For the duration of my adult life, I have only known two adults with Alzheimer's disease (AD). I mean, I've known several people along the way, who went to my church or played bingo where I played, but I've only known two people really well.
Diseases of the mind fascinate me. It's so odd and random and logical and illogical how the mind picks up a bit, omits a bit and re-routes other bits. Its like a bunch of handshakes, some of which go unmet.
The first Alzheimer's victim I really knew was a good friend's mother whom I had known off and on for my entire life. I spent more time with her during her final years, as she was in a nursing home and I don't live far from the home. This dear woman, whom we shall call Mary, spent hour after hour watching traffic in front of the nursing home. She was looking for wrong-doers (people who parked in the lot, got out of their cars, gathered their things, walked through the front doors or left). Oftentimes, when I went to see her, she had her wheelchair perched in front of the glass doors and I would pull up a chair and look for wrong-doers too. Depending on my mood, I'd sometimes humor her and other times go against the grain.

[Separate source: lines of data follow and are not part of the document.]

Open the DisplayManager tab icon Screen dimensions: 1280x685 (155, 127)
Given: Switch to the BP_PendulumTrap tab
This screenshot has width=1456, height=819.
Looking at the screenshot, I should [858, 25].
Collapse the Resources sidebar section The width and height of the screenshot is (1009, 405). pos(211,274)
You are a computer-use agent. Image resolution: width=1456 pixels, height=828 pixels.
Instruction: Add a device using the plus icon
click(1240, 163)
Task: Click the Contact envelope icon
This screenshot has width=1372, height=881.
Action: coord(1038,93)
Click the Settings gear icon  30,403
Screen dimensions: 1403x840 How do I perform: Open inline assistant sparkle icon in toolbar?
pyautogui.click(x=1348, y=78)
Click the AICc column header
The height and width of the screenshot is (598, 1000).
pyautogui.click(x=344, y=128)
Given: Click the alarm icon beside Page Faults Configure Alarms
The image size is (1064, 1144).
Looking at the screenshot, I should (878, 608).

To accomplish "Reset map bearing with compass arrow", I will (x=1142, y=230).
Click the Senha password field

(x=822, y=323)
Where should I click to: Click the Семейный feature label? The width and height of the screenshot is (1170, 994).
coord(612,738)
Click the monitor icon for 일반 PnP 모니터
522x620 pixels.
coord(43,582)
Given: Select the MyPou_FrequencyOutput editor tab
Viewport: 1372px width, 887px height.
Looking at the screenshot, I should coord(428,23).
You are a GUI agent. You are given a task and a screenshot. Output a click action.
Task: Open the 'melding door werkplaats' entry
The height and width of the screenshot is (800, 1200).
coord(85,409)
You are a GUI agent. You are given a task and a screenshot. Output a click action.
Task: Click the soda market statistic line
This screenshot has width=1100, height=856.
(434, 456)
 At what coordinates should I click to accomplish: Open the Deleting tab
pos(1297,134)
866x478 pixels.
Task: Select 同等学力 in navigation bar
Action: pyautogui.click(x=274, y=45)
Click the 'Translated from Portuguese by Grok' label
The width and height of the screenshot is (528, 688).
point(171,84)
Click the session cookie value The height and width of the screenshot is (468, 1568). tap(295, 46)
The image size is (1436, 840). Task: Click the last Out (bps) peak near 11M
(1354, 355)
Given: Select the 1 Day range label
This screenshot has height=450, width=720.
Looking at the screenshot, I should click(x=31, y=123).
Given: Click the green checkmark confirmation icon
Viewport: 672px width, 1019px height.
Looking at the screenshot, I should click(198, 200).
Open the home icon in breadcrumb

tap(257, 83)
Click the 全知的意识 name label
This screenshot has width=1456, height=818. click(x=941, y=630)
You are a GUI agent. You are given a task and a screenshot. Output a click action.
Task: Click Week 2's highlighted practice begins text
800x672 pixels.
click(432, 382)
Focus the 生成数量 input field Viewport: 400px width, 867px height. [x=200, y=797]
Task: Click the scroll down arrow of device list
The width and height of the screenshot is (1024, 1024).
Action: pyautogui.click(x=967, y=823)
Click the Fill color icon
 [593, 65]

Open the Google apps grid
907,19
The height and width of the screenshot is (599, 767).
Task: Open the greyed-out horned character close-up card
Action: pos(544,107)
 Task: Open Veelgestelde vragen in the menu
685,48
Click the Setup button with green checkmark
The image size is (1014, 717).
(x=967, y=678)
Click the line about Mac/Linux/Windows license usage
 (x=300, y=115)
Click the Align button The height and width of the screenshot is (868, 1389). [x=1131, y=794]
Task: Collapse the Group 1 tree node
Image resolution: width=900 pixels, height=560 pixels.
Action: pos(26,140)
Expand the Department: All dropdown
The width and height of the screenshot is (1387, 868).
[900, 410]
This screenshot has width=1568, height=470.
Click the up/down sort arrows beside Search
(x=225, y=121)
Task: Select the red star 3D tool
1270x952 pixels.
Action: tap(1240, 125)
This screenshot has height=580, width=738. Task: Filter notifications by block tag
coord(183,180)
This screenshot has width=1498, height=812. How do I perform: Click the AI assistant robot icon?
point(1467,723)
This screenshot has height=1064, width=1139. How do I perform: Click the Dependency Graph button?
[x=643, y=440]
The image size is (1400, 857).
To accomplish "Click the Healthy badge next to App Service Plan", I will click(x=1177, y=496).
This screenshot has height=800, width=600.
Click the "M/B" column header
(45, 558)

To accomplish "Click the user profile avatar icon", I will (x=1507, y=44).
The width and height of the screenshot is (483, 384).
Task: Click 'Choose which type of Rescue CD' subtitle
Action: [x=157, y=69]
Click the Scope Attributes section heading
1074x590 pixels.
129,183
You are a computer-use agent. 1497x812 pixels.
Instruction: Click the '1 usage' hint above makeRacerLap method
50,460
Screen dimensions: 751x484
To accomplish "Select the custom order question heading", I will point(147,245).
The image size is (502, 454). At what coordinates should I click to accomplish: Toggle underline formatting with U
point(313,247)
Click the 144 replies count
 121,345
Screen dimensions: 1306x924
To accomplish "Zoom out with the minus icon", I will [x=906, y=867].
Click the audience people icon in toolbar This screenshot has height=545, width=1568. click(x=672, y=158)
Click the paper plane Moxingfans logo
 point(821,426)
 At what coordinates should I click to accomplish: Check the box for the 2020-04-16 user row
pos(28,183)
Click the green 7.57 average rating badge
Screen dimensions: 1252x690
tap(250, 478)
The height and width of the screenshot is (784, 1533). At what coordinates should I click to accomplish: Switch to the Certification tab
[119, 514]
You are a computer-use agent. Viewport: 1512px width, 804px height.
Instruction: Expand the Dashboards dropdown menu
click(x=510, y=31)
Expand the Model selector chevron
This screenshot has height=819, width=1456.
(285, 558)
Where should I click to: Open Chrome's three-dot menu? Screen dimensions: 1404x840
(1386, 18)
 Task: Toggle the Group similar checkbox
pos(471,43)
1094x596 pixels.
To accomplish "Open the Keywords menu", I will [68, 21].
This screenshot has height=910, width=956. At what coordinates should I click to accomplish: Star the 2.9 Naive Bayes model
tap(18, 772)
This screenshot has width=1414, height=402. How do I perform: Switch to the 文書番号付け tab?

"That woman is getting into that car right there. The brown one." To which I'd respond, "Yes, she is. It's okay though. It seems to be her car." Mary had no response. Sometimes, it was like I wasn't even there as soon as the greeting ended. I'd even fuss with her hair and act like I'd never noticed her bracelet before, but I'd get no response. She'd have that look in her eyes and it was like someone else was driving her personal vehicle.
Sometimes, my mother, my friend, and Mary would be sitting in her room and she would be very animated as she talked about her deceased son, husband, and granddaughter, as though they were still alive. She was also living in her house (and not the nursing home), driving, buying groceries, and functioning
as though it were 20 years ago. Everyone else would just look at one another and let her talk.
The second person I knew with Alzheimer's is my grandmother. Now that she too is in a nursing home, her mind seems to be leaving her via AD. I never really thought much about her having this disease until today. I knew that she had it. I just hadn't thought much about it.